Wo konkret siehst Du das größte Marktpotenzial in der digitalen Gesundheit in den kommenden Jahren und wieso?

Der grundlegende Wandel ist mit elektronischen Patientenakten und -karten null beschrieben. Das Spannendste aus meiner Sicht ist: Medizin wird durch die Digitalisierung erstmals zum globalen Exportgut. Es ist theoretisch möglich, medizinische Dienstleistungen aus anderen Ländern heraus zu verkaufen. Das erleben wir schon heute am Beispiel der Telemedizin. Für diejenigen, die sich von der Digitalisierung ausschliessen, könnte es eng werden. Zwar bleibt weiterhin Arbeit, die nur analog im lokalen Krankenhaus behandelt werden kann, etwa ein Beinbruch. Aber die Medizin ist ja bekanntermassen mit unterschiedlich attraktiven Feldern ausgestattet – und die attraktiven Felder, etwa Gen-Datenbanken, könnten den nicht digital arbeitenden Krankenhäusern versperrt bleiben. Zunächst werden wir einen Boom in eher unterentwickelten Gesundheitssystemen erleben. In Ländern, in denen ein Arztbesuch eine finanzielle Hürde darstellt, werden sich die meist billigeren digitalen Lösungen in allen Indikationen schneller durchsetzen. In Ländern wie Deutschland, wo es ein relativ flächendeckendes Arztsystem gibt und die Bezahlung keine große Schwierigkeit ist, müssen digitale Systeme dem Behandler aus Fleisch und Blut überlegen sein. Sobald künstliche Intelligenz mit voller Wucht aufholt, wird das immer mehr der Fall sein. Auch darf man nicht unterschätzen, dass es eine Generation von Patienten gibt, die auch dann nicht zum Arzt gehen will, wenn die Praxis in der Nachbarwohnung ist.
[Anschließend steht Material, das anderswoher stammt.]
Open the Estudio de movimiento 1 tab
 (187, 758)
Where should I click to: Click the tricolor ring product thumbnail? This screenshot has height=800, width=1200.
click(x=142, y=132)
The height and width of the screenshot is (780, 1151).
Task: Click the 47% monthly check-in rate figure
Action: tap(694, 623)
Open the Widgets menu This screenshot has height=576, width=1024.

Sie hat gelernt, Taxis per Smartphone zu ordern, für den Flug online einzuchecken und kann sogar eine Beerdigung digital planen. Warum dann nicht den Arztbesuch zu jedem Zeitpunkt, ohne Wartezeiten, wahrnehmen? Was die Indikationen angeht glaube ich, dass sich Digitales besonders schnell bei Chronikern durchsetzt. Sie haben das größte Interesse, weil sie sich viel mit ihrer Krankheit beschäftigen müssen.

Was ist Dein konkreter Ratschlag an Gründer und Investoren im Bereich digital health? 
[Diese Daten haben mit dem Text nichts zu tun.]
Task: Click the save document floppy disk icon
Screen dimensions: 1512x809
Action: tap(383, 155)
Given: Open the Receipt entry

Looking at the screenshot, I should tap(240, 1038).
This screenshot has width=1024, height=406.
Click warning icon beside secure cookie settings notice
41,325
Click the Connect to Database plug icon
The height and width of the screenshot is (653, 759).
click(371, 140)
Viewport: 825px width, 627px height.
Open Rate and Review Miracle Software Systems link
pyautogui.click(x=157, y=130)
Kümmert Euch um wirkliche Innovationen. Viele der aktuellen Anwendungen schaden meist kaum, selbst wenn sie schlampig programmiert sind oder medizinischen Blödsinn als Grundlage haben. Sie sind Zeit- und Geldverschwendung. Überhaupt glaube ich nicht, dass simple Apps direkt Probleme in der Medizin lösen. Sie sind nur die Schnittstelle zu Algorithmen und Systemen mit künstlicher Intelligenz. Ich rechne schon bald damit, dass Klinikkonzerne wie selbstverständlich ihren Patienten Apps empfehlen werden, die direkt mit den eigenen Systemen interagieren können und einen internen Qualitätscheck durchlaufen haben. Ich würde mich eher auf tiefgreifende Probleme konzentrieren, als gleich der neue Gatekeeper im Gesundheitswesen werden zu wollen.